## PASSAGE
------------------------------------

Description: Compactness is a topological property-that is, for any two homeomorphic topologies, either both are compact or neither is. (Contributed by Jeff Hankins, 30-Jun-2009) (Revised by Mario Carneiro, 23-Aug-2015)

		Ref	Expression
	Assertion	cmphmph	$⊢ J ≃ K \to (J \in Comp \to K \in Comp)$

Proof

Step	Hyp	Ref	Expression
1		hmph	$⊢ J ≃ K \leftrightarrow J Homeo K \neq \emptyset$
2		n0	$⊢ J Homeo K \neq \emptyset \leftrightarrow \exists f f \in (J Homeo K)$
3		eqid	$⊢ ⋃ J = ⋃ J$
4		eqid	$⊢ ⋃ K = ⋃ K$
5	3 4	hmeof1o	$⊢ f \in (J Homeo K) \to f : ⋃ J \underset{1-1 onto}{⟶} ⋃ K$
6		f1ofo	$⊢ f : ⋃ J \underset{1-1 onto}{⟶} ⋃ K \to f : ⋃ J \underset{onto}{⟶} ⋃ K$
7	5 6	syl	$⊢ f \in (J Homeo K) \to f : ⋃ J \underset{onto}{⟶} ⋃ K$
8		hmeocn	$⊢ f \in (J Homeo K) \to f \in (J Cn K)$
9	4	cncmp	$⊢ (J \in Comp \land f : ⋃ J \underset{onto}{⟶} ⋃ K \land f \in (J Cn K)) \to K \in Comp$
10	9	3expb	$⊢ (J \in Comp \land (f : ⋃ J \underset{onto}{⟶} ⋃ K \land f \in (J Cn K))) \to K \in Comp$
11	10	expcom	$⊢ (f : ⋃ J \underset{onto}{⟶} ⋃ K \land f \in (J Cn K)) \to (J \in Comp \to K \in Comp)$
12	7 8 11	syl2anc	$⊢ f \in (J Homeo K) \to (J \in Comp \to K \in Comp)$
13	12	exlimiv	$⊢ \exists f f \in (J Homeo K) \to (J \in Comp \to K \in Comp)$
14	2 13	sylbi	$⊢ J Homeo K \neq \emptyset \to (J \in Comp \to K \in Comp)$
15	1 14	sylbi	$⊢ J ≃ K \to (J \in Comp \to K \in Comp)$

------------------------------------

## REQUEST 1
In the compactness proof, who contributed the theorem?
The compactness proof and the rows after it are unrelated material.

## A block of data
------------------------------------

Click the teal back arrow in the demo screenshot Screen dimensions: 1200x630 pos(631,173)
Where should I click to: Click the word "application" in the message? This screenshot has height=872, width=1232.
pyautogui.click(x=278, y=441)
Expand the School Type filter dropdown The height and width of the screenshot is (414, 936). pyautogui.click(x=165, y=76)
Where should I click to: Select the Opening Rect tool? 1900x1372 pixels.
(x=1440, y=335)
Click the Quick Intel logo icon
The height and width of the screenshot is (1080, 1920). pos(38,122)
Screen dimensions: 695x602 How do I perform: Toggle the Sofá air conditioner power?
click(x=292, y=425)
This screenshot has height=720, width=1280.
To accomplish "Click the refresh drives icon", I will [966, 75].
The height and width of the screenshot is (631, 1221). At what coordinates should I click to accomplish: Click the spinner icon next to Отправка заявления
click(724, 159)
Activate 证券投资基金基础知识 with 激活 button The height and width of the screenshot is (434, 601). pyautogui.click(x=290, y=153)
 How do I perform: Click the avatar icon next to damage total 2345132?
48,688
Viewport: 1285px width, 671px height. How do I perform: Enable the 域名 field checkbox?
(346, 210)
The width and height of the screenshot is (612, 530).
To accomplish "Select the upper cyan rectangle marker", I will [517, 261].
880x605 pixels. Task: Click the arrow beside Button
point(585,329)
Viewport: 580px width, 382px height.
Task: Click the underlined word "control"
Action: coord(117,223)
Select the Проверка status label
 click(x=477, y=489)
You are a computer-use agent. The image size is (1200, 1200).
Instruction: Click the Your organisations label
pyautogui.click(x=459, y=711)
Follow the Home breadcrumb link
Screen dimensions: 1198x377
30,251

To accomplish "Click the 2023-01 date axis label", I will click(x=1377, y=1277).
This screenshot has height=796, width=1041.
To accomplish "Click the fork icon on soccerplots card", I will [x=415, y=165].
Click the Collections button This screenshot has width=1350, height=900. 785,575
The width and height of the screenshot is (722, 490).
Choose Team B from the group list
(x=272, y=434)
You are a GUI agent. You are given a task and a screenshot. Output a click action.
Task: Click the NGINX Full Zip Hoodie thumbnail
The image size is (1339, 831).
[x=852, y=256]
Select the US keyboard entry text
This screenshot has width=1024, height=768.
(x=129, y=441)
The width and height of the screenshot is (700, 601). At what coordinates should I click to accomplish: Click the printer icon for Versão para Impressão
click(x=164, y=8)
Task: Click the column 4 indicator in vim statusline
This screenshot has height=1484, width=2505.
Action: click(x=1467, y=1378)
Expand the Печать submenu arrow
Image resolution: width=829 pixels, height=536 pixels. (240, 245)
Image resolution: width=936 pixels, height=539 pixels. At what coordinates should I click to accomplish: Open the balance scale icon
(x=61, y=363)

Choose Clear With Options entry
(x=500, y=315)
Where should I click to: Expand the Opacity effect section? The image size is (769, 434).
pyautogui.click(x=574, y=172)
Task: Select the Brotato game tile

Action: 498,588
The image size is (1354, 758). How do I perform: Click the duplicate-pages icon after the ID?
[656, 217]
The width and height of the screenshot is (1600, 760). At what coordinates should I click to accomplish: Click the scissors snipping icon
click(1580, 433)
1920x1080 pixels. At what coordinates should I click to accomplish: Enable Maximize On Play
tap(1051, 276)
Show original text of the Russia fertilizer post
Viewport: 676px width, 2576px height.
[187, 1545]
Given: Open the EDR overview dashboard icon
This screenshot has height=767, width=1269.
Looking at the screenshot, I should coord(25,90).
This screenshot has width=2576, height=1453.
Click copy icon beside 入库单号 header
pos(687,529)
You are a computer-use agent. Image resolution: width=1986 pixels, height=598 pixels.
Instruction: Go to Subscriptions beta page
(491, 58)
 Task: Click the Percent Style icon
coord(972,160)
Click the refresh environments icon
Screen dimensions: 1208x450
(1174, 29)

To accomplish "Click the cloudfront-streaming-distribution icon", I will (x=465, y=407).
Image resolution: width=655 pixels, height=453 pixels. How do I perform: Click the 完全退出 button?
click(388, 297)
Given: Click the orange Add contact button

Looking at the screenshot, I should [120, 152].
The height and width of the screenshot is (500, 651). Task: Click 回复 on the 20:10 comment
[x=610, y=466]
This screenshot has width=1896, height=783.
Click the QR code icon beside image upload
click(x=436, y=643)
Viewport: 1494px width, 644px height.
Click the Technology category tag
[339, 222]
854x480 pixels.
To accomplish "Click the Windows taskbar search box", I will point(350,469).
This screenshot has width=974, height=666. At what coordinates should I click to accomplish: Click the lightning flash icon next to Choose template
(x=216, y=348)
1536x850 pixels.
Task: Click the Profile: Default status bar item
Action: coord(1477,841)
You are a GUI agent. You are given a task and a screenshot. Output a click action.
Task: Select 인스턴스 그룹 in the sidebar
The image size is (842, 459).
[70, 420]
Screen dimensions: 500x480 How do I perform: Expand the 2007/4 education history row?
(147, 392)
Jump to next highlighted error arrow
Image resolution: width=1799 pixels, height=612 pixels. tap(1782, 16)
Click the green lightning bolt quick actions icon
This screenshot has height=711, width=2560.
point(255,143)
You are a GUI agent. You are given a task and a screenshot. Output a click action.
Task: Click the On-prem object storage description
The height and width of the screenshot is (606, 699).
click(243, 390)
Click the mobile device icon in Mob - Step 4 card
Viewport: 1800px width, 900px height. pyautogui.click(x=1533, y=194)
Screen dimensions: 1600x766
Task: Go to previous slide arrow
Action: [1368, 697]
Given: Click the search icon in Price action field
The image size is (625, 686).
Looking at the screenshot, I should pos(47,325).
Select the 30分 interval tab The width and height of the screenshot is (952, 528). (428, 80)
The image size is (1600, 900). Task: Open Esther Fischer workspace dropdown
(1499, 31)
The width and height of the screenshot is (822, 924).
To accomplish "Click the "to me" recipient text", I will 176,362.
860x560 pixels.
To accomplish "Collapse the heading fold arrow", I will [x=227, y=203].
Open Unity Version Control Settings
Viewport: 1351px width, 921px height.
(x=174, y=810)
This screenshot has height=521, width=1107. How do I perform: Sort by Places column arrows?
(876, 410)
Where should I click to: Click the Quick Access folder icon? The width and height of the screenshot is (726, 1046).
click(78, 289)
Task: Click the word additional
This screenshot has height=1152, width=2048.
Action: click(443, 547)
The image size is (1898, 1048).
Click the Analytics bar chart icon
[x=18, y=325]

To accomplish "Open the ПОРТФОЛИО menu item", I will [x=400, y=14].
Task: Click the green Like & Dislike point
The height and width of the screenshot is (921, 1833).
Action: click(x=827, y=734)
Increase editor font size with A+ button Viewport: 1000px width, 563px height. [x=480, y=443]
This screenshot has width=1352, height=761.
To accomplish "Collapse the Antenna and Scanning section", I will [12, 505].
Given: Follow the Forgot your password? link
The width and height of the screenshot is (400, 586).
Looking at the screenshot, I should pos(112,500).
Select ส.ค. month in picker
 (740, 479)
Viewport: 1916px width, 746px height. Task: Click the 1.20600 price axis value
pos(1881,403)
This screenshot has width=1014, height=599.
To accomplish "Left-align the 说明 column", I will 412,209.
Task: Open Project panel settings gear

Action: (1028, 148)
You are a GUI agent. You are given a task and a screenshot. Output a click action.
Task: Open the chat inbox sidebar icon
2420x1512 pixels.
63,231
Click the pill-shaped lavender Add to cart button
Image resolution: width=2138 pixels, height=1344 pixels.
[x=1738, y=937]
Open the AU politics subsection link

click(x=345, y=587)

------------------------------------

## REQUEST 2
Print the rows from the one containing "The width and height of the screenshot is (1600, 760)." through the one containing "coord(972,160)", including both.

## WRITTEN SOLUTION 1
Jeff Hankins

## WRITTEN SOLUTION 2
The width and height of the screenshot is (1600, 760). At what coordinates should I click to accomplish: Click the scissors snipping icon
click(1580, 433)
1920x1080 pixels. At what coordinates should I click to accomplish: Enable Maximize On Play
tap(1051, 276)
Show original text of the Russia fertilizer post
Viewport: 676px width, 2576px height.
[187, 1545]
Given: Open the EDR overview dashboard icon
This screenshot has height=767, width=1269.
Looking at the screenshot, I should coord(25,90).
This screenshot has width=2576, height=1453.
Click copy icon beside 入库单号 header
pos(687,529)
You are a computer-use agent. Image resolution: width=1986 pixels, height=598 pixels.
Instruction: Go to Subscriptions beta page
(491, 58)
 Task: Click the Percent Style icon
coord(972,160)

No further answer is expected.